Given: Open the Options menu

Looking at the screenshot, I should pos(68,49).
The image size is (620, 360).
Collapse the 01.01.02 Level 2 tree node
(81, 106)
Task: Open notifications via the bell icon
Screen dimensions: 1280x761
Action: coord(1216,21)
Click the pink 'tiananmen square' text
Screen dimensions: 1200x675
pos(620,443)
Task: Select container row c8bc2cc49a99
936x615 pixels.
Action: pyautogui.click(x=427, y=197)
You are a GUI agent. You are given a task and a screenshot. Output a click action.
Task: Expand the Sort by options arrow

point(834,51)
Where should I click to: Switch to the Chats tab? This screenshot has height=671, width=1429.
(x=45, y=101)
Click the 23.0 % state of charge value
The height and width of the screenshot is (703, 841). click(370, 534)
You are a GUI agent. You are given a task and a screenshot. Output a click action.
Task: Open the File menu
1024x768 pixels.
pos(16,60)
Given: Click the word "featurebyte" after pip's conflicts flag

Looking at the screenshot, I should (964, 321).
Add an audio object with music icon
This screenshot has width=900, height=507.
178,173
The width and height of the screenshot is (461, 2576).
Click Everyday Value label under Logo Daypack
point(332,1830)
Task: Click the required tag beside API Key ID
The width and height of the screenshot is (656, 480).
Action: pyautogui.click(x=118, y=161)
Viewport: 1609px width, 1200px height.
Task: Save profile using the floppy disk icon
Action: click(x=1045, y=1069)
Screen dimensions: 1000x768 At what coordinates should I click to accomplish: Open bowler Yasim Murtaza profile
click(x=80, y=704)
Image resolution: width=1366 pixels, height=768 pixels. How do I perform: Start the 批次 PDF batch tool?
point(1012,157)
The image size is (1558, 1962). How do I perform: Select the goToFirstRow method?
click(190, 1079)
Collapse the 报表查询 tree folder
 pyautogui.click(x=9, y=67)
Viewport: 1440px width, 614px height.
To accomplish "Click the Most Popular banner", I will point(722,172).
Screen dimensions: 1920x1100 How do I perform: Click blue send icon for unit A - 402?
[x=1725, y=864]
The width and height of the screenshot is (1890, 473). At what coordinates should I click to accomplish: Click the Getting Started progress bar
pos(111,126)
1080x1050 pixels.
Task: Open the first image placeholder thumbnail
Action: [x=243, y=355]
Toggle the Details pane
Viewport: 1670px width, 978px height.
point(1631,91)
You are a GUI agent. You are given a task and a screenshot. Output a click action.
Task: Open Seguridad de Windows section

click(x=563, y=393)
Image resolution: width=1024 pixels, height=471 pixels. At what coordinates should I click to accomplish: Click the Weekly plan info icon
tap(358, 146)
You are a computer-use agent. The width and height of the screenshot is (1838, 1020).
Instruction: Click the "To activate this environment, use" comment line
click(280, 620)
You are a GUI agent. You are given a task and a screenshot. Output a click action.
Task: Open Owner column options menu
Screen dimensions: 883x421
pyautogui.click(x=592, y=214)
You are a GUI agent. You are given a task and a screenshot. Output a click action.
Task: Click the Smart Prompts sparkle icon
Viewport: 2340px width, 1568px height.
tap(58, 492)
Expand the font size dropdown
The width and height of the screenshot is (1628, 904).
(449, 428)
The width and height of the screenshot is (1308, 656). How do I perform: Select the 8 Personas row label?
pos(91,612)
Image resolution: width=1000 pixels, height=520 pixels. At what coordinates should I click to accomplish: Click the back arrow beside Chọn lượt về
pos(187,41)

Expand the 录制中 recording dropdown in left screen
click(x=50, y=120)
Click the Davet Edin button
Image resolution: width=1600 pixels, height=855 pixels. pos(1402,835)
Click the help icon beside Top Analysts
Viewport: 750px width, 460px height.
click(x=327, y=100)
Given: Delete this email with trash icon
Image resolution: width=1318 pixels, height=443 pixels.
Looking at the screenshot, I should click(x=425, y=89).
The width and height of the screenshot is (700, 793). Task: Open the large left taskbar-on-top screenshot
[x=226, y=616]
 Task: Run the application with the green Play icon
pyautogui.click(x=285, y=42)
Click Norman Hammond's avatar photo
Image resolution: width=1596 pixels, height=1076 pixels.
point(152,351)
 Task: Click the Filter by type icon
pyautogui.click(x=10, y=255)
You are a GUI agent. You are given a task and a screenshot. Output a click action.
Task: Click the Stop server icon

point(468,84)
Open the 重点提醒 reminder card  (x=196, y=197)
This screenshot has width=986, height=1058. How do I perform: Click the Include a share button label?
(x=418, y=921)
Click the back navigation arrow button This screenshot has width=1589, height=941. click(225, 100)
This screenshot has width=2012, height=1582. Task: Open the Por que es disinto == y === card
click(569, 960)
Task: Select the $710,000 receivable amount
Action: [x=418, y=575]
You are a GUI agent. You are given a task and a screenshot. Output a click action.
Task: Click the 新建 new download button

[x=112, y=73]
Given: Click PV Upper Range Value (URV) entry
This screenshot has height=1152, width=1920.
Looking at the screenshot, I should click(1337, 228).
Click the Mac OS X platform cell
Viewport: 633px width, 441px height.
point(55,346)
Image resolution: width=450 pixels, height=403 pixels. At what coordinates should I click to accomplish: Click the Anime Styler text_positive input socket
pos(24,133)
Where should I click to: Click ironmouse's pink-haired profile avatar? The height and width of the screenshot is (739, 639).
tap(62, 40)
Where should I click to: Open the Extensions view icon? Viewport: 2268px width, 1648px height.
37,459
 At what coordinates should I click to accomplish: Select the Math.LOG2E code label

══════════

### GIVEN TASK:
Reproduce the listing above verbatim, in full and in its original order, without altering any line.

### SOLUTION FOR THIS EXERCISE:
Given: Open the Options menu

Looking at the screenshot, I should pos(68,49).
The image size is (620, 360).
Collapse the 01.01.02 Level 2 tree node
(81, 106)
Task: Open notifications via the bell icon
Screen dimensions: 1280x761
Action: coord(1216,21)
Click the pink 'tiananmen square' text
Screen dimensions: 1200x675
pos(620,443)
Task: Select container row c8bc2cc49a99
936x615 pixels.
Action: pyautogui.click(x=427, y=197)
You are a GUI agent. You are given a task and a screenshot. Output a click action.
Task: Expand the Sort by options arrow

point(834,51)
Where should I click to: Switch to the Chats tab? This screenshot has height=671, width=1429.
(x=45, y=101)
Click the 23.0 % state of charge value
The height and width of the screenshot is (703, 841). click(370, 534)
You are a GUI agent. You are given a task and a screenshot. Output a click action.
Task: Open the File menu
1024x768 pixels.
pos(16,60)
Given: Click the word "featurebyte" after pip's conflicts flag

Looking at the screenshot, I should (964, 321).
Add an audio object with music icon
This screenshot has width=900, height=507.
178,173
The width and height of the screenshot is (461, 2576).
Click Everyday Value label under Logo Daypack
point(332,1830)
Task: Click the required tag beside API Key ID
The width and height of the screenshot is (656, 480).
Action: pyautogui.click(x=118, y=161)
Viewport: 1609px width, 1200px height.
Task: Save profile using the floppy disk icon
Action: click(x=1045, y=1069)
Screen dimensions: 1000x768 At what coordinates should I click to accomplish: Open bowler Yasim Murtaza profile
click(x=80, y=704)
Image resolution: width=1366 pixels, height=768 pixels. How do I perform: Start the 批次 PDF batch tool?
point(1012,157)
The image size is (1558, 1962). How do I perform: Select the goToFirstRow method?
click(190, 1079)
Collapse the 报表查询 tree folder
 pyautogui.click(x=9, y=67)
Viewport: 1440px width, 614px height.
To accomplish "Click the Most Popular banner", I will point(722,172).
Screen dimensions: 1920x1100 How do I perform: Click blue send icon for unit A - 402?
[x=1725, y=864]
The width and height of the screenshot is (1890, 473). At what coordinates should I click to accomplish: Click the Getting Started progress bar
pos(111,126)
1080x1050 pixels.
Task: Open the first image placeholder thumbnail
Action: [x=243, y=355]
Toggle the Details pane
Viewport: 1670px width, 978px height.
point(1631,91)
You are a GUI agent. You are given a task and a screenshot. Output a click action.
Task: Open Seguridad de Windows section

click(x=563, y=393)
Image resolution: width=1024 pixels, height=471 pixels. At what coordinates should I click to accomplish: Click the Weekly plan info icon
tap(358, 146)
You are a computer-use agent. The width and height of the screenshot is (1838, 1020).
Instruction: Click the "To activate this environment, use" comment line
click(280, 620)
You are a GUI agent. You are given a task and a screenshot. Output a click action.
Task: Open Owner column options menu
Screen dimensions: 883x421
pyautogui.click(x=592, y=214)
You are a GUI agent. You are given a task and a screenshot. Output a click action.
Task: Click the Smart Prompts sparkle icon
Viewport: 2340px width, 1568px height.
tap(58, 492)
Expand the font size dropdown
The width and height of the screenshot is (1628, 904).
(449, 428)
The width and height of the screenshot is (1308, 656). How do I perform: Select the 8 Personas row label?
pos(91,612)
Image resolution: width=1000 pixels, height=520 pixels. At what coordinates should I click to accomplish: Click the back arrow beside Chọn lượt về
pos(187,41)

Expand the 录制中 recording dropdown in left screen
click(x=50, y=120)
Click the Davet Edin button
Image resolution: width=1600 pixels, height=855 pixels. pos(1402,835)
Click the help icon beside Top Analysts
Viewport: 750px width, 460px height.
click(x=327, y=100)
Given: Delete this email with trash icon
Image resolution: width=1318 pixels, height=443 pixels.
Looking at the screenshot, I should click(x=425, y=89).
The width and height of the screenshot is (700, 793). Task: Open the large left taskbar-on-top screenshot
[x=226, y=616]
 Task: Run the application with the green Play icon
pyautogui.click(x=285, y=42)
Click Norman Hammond's avatar photo
Image resolution: width=1596 pixels, height=1076 pixels.
point(152,351)
 Task: Click the Filter by type icon
pyautogui.click(x=10, y=255)
You are a GUI agent. You are given a task and a screenshot. Output a click action.
Task: Click the Stop server icon

point(468,84)
Open the 重点提醒 reminder card  (x=196, y=197)
This screenshot has width=986, height=1058. How do I perform: Click the Include a share button label?
(x=418, y=921)
Click the back navigation arrow button This screenshot has width=1589, height=941. click(225, 100)
This screenshot has width=2012, height=1582. Task: Open the Por que es disinto == y === card
click(569, 960)
Task: Select the $710,000 receivable amount
Action: [x=418, y=575]
You are a GUI agent. You are given a task and a screenshot. Output a click action.
Task: Click the 新建 new download button

[x=112, y=73]
Given: Click PV Upper Range Value (URV) entry
This screenshot has height=1152, width=1920.
Looking at the screenshot, I should click(1337, 228).
Click the Mac OS X platform cell
Viewport: 633px width, 441px height.
point(55,346)
Image resolution: width=450 pixels, height=403 pixels. At what coordinates should I click to accomplish: Click the Anime Styler text_positive input socket
pos(24,133)
Where should I click to: Click ironmouse's pink-haired profile avatar? The height and width of the screenshot is (739, 639).
tap(62, 40)
Where should I click to: Open the Extensions view icon? Viewport: 2268px width, 1648px height.
37,459
 At what coordinates should I click to accomplish: Select the Math.LOG2E code label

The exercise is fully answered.